Is he sorry about not being coached by the man who led the Packers to five NFL titles before coming to Washington in 1969?
"Yes and no," Brundige said. "He was one of the greatest that ever lived. But he was tough."
Brundige, who said he was a step slow to play end in the NFL, moved to tackle just before his rookie season, a 6-8 year under interim coach Bill Austin.
Allen subsequently arrived and traded for a plethora of the veterans he had coached with the Los Angeles Rams, including Talbert, as well as veterans from other teams. The acquisitions immediately transformed the Redskins into an aging squad that became known as the "Over the Hill Gang."
Brundige said his most memorable career moment was playing in Super Bowl VII, despite the Dolphins' 14-7 win.
In the game's final minutes, he was part of one of the most bizarre plays in Super Bowl history.
With Miami leading 14-0, Dolphins kicker Garo Yepremian tried a 42-yard field goal, which was low and hit the back of the helmet of 6-6 Dolphins lineman Bob Heinz. (Brundige said he didn't block the kick, contrary to popular belief.)
The diminutive Yepriemian scooped up he ball and backpedaled, before making a feeble attempt to throw a pass, batting the ball upward like a volleyball. Redskins cornerback Mike Bass grabbed it in mid-air and raced 49 yards down the sideline for a score. The conversion created a 14-7 game.
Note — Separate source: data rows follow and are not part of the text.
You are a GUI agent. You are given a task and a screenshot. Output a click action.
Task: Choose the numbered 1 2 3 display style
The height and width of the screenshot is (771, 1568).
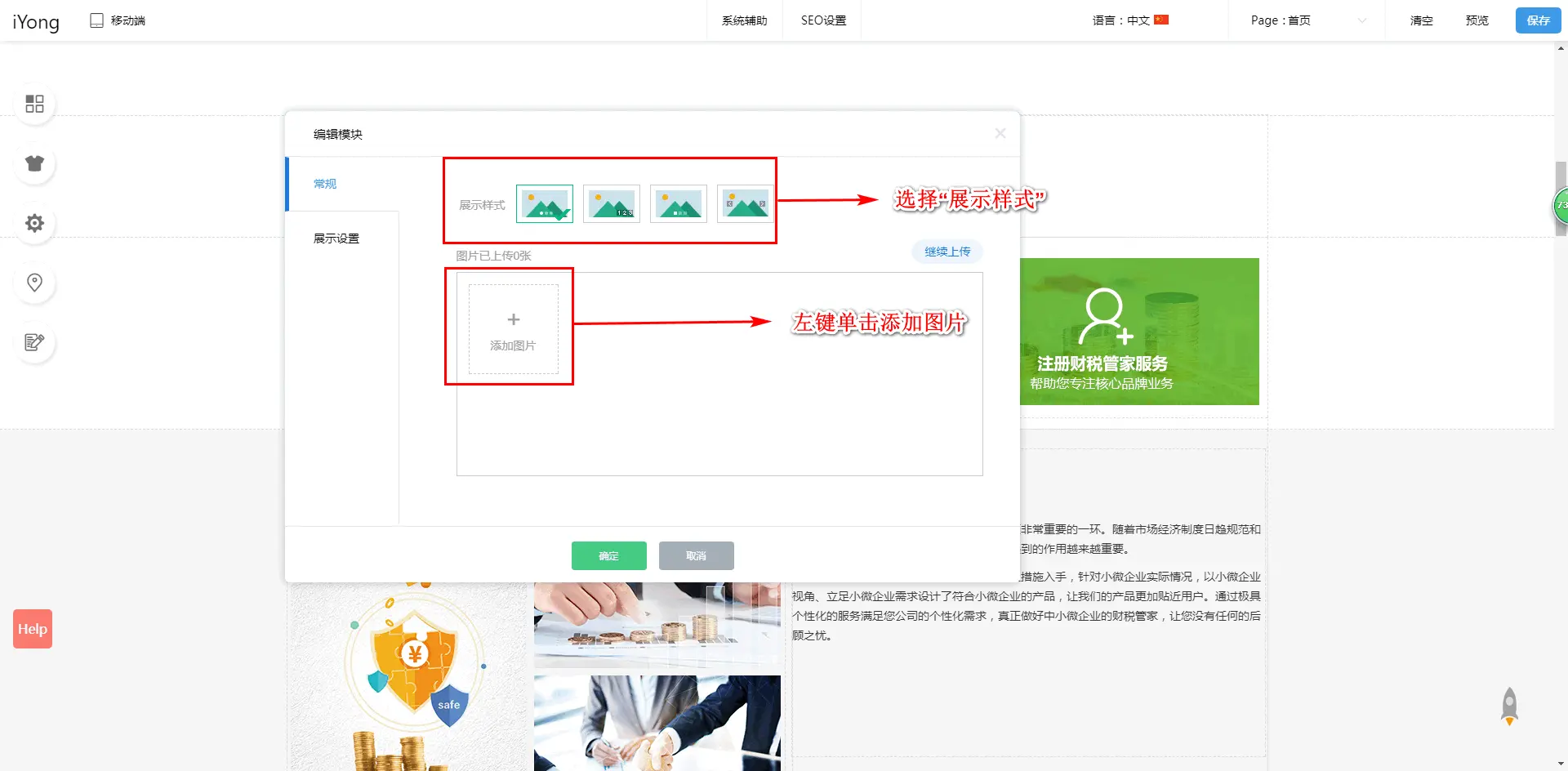point(612,204)
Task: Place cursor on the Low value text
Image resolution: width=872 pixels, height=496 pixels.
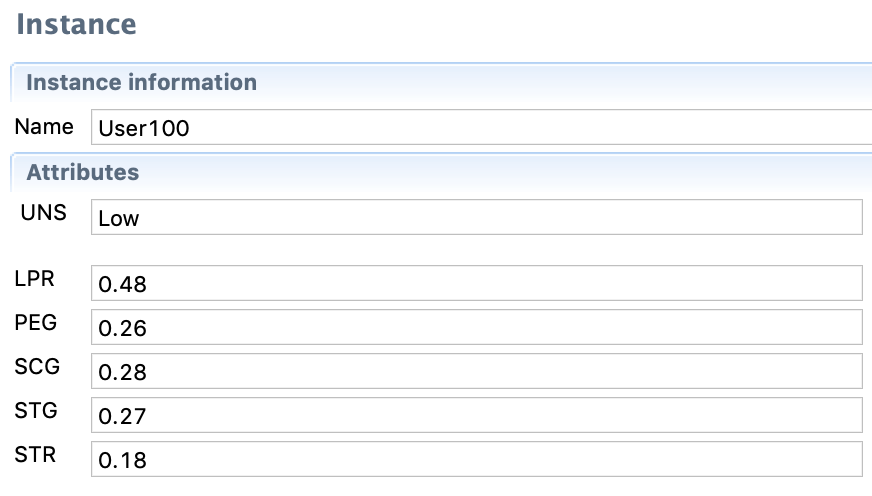Action: 119,218
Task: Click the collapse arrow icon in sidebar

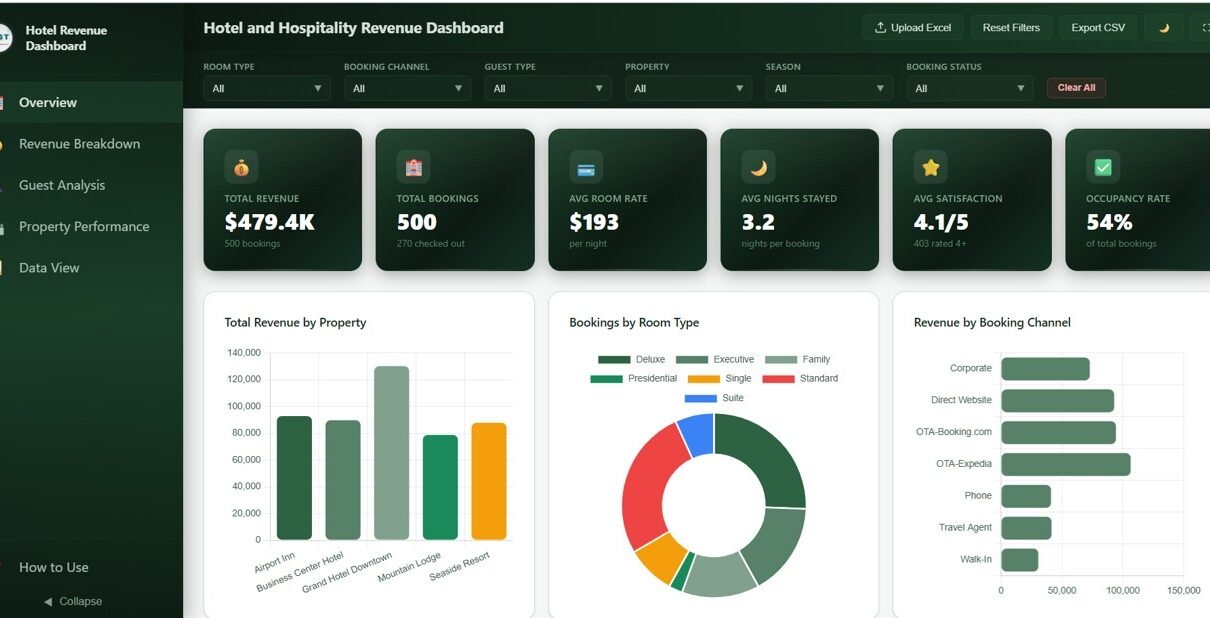Action: [48, 602]
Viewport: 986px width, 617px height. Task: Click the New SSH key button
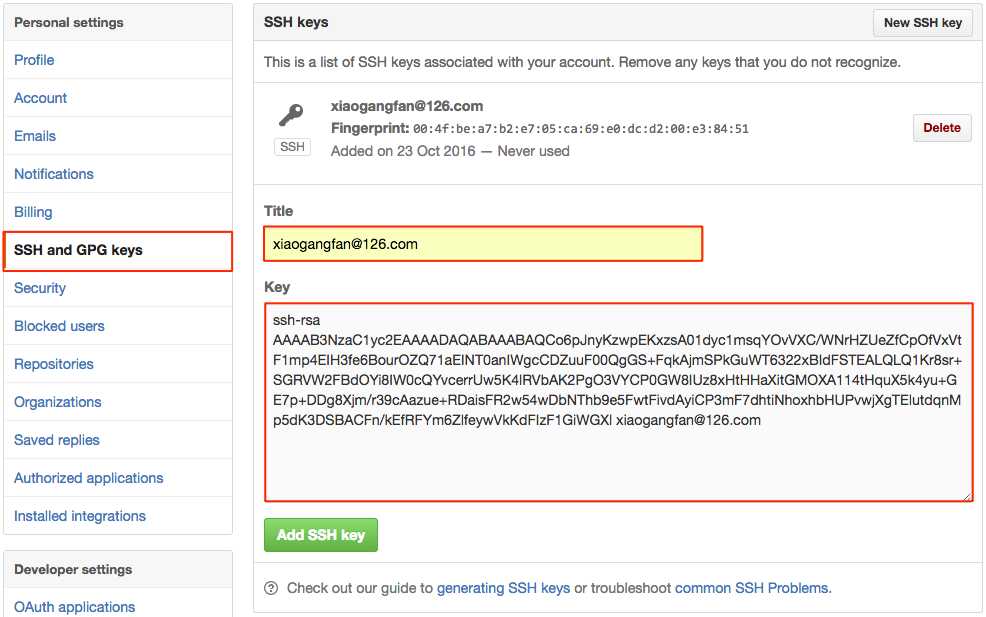point(922,23)
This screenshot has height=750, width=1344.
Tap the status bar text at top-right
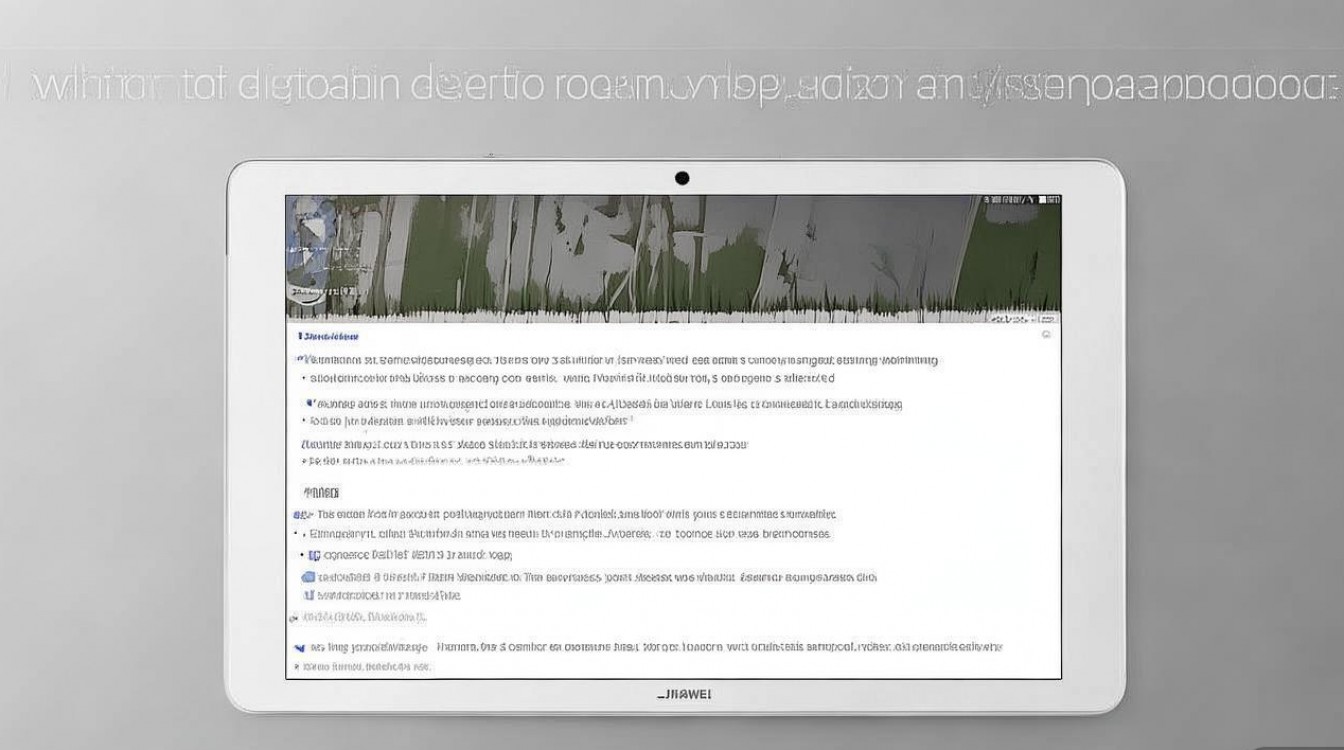[x=1010, y=201]
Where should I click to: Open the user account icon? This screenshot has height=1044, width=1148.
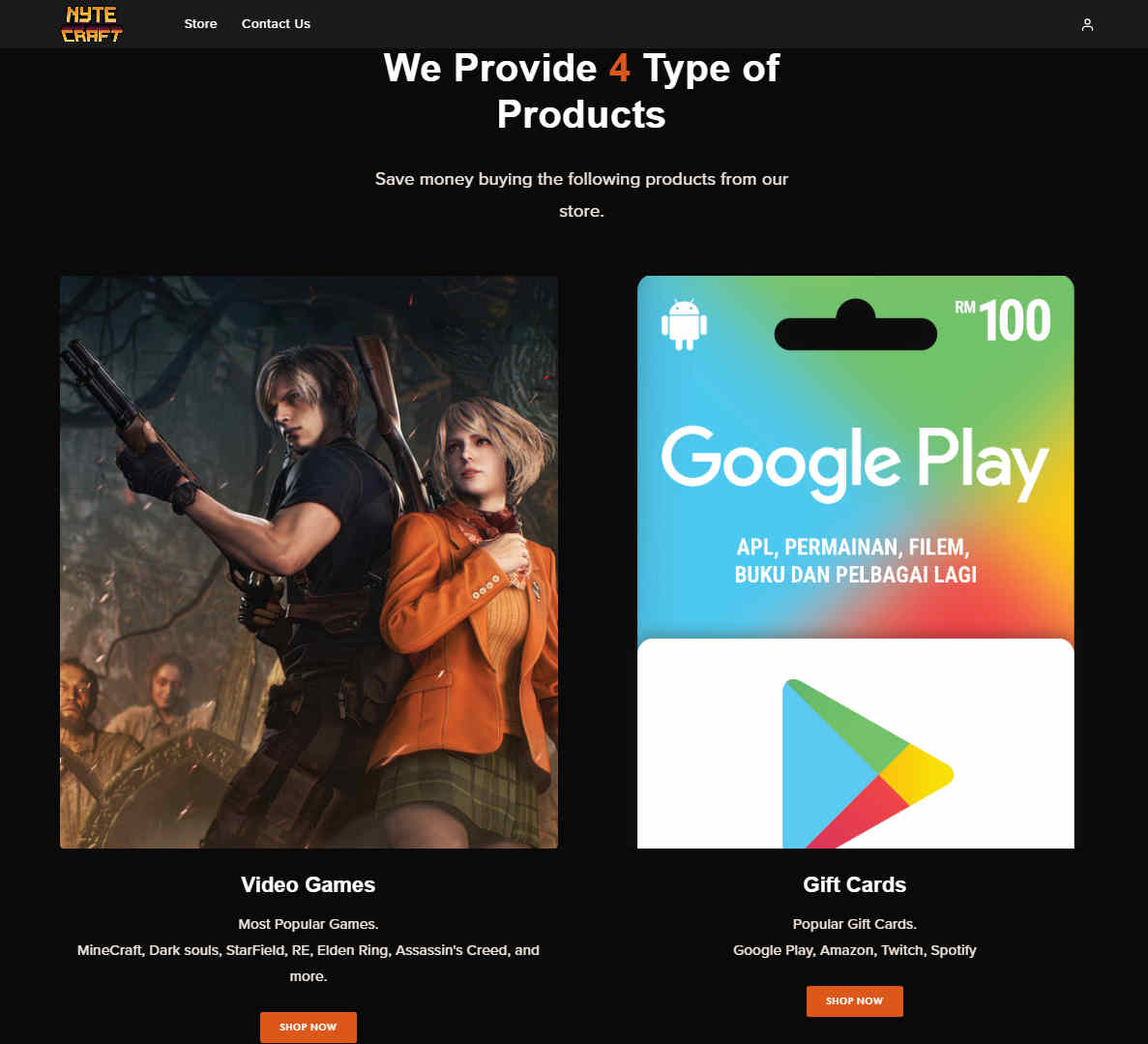click(x=1087, y=24)
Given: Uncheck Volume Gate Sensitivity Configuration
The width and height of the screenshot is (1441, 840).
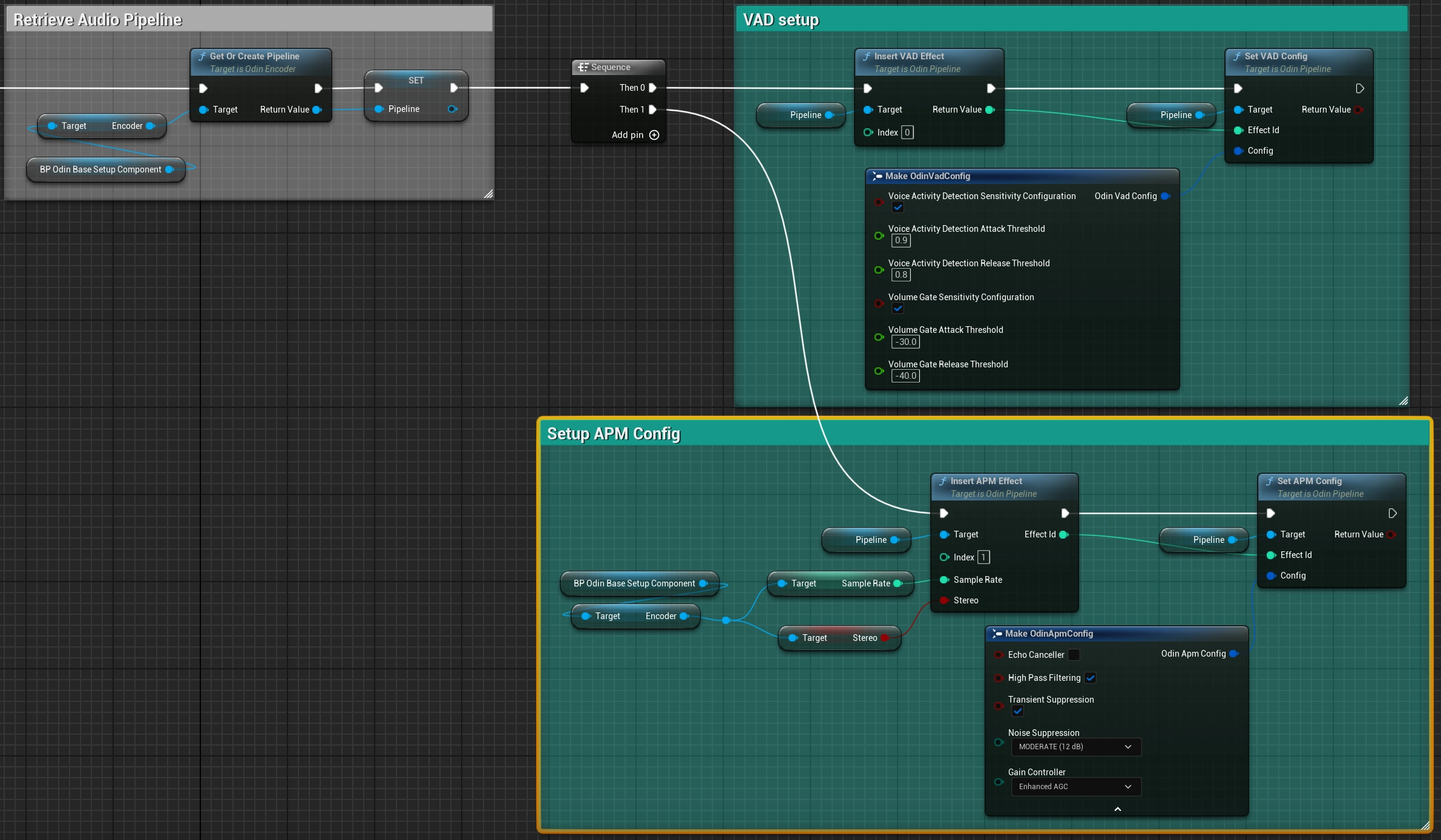Looking at the screenshot, I should 898,308.
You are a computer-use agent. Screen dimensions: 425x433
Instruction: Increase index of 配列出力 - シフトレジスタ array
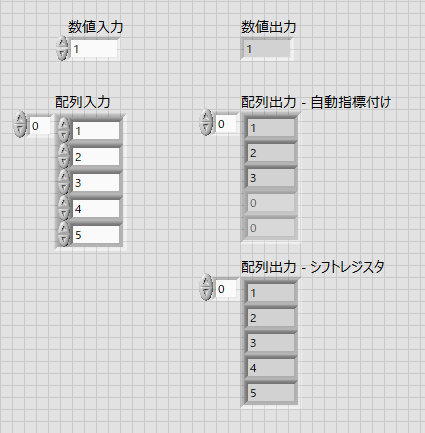(206, 281)
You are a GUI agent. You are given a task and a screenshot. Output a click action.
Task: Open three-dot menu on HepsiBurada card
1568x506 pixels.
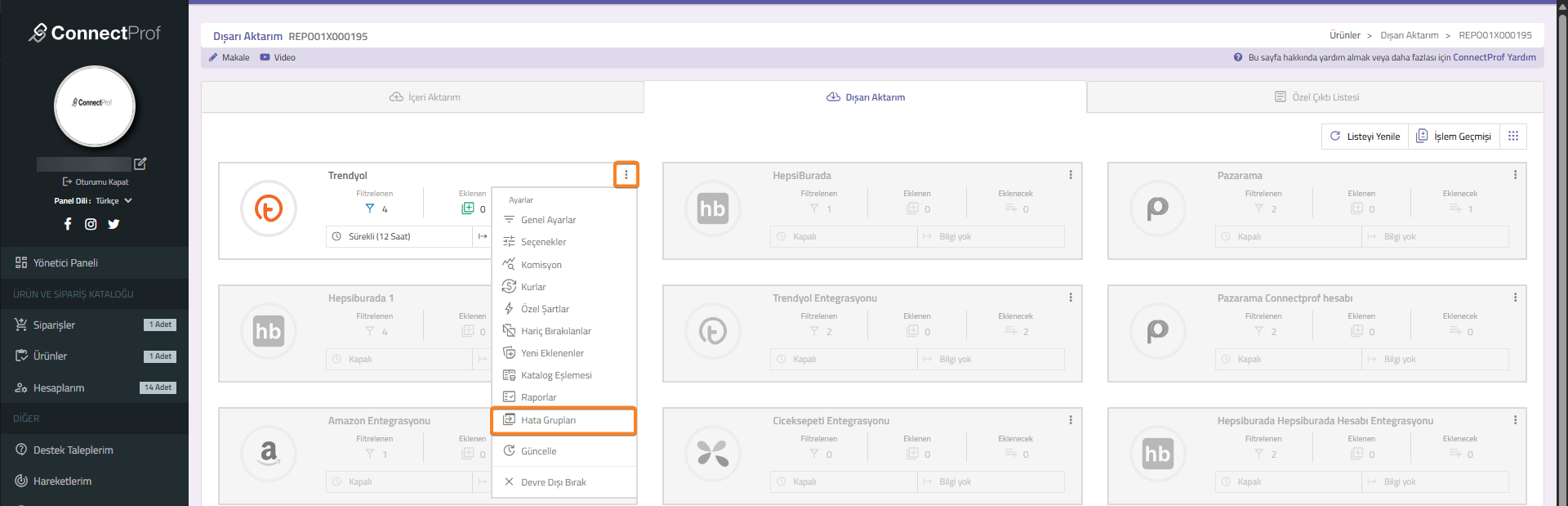1071,175
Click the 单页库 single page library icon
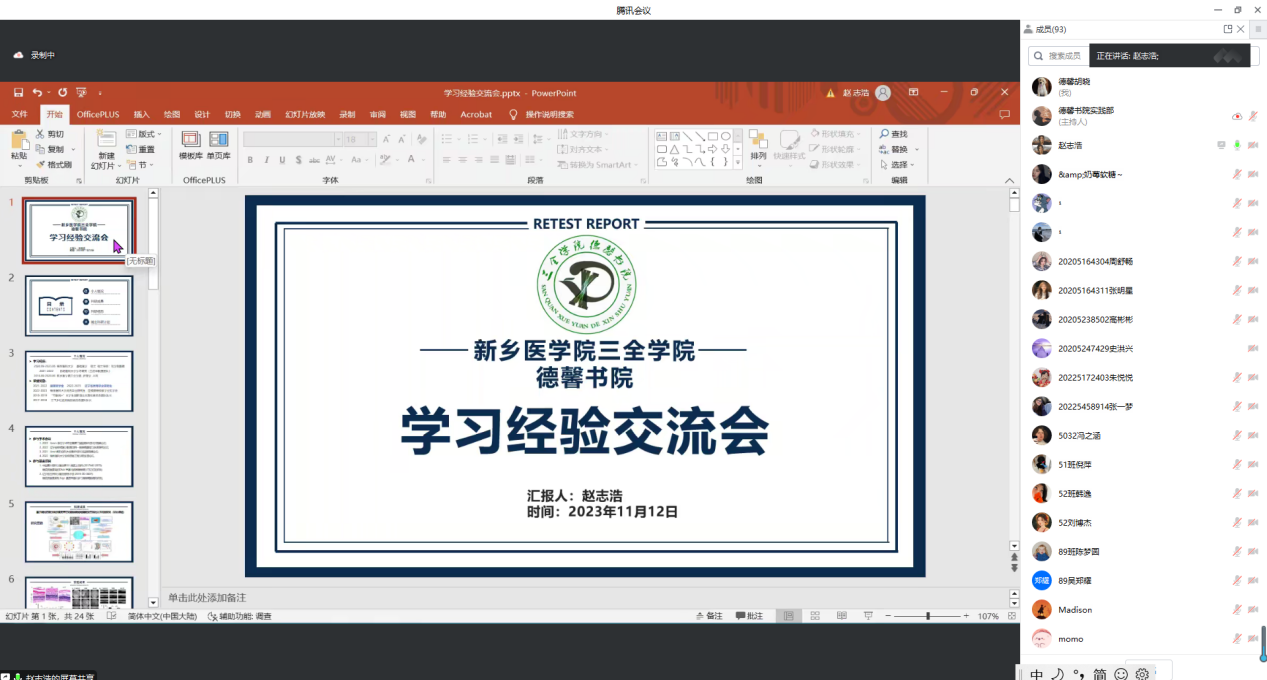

Brundige remembers the scene vividly.
"When the ball is flipping around on the ground, and I'm chasing Yepriemian, it's the end of the fourth quarter, 85 degrees out, I'm exhausted, my tongue's hanging out. When Yepriemian looked at me bearing down on him, he must have thought I was trying to kill him, and all I was trying to do was get my breath.
"So he was scared because I looked so mean, when I was actually just tired. The ball slipped out of his hand, and Bass caught it in mid-air and started running. I took off and tripped and fell down, and the quarterback fell over me."
After retirement, Brundige served as president of the Redskins Alumni Association in the 1990s. He lived in Salem, Va.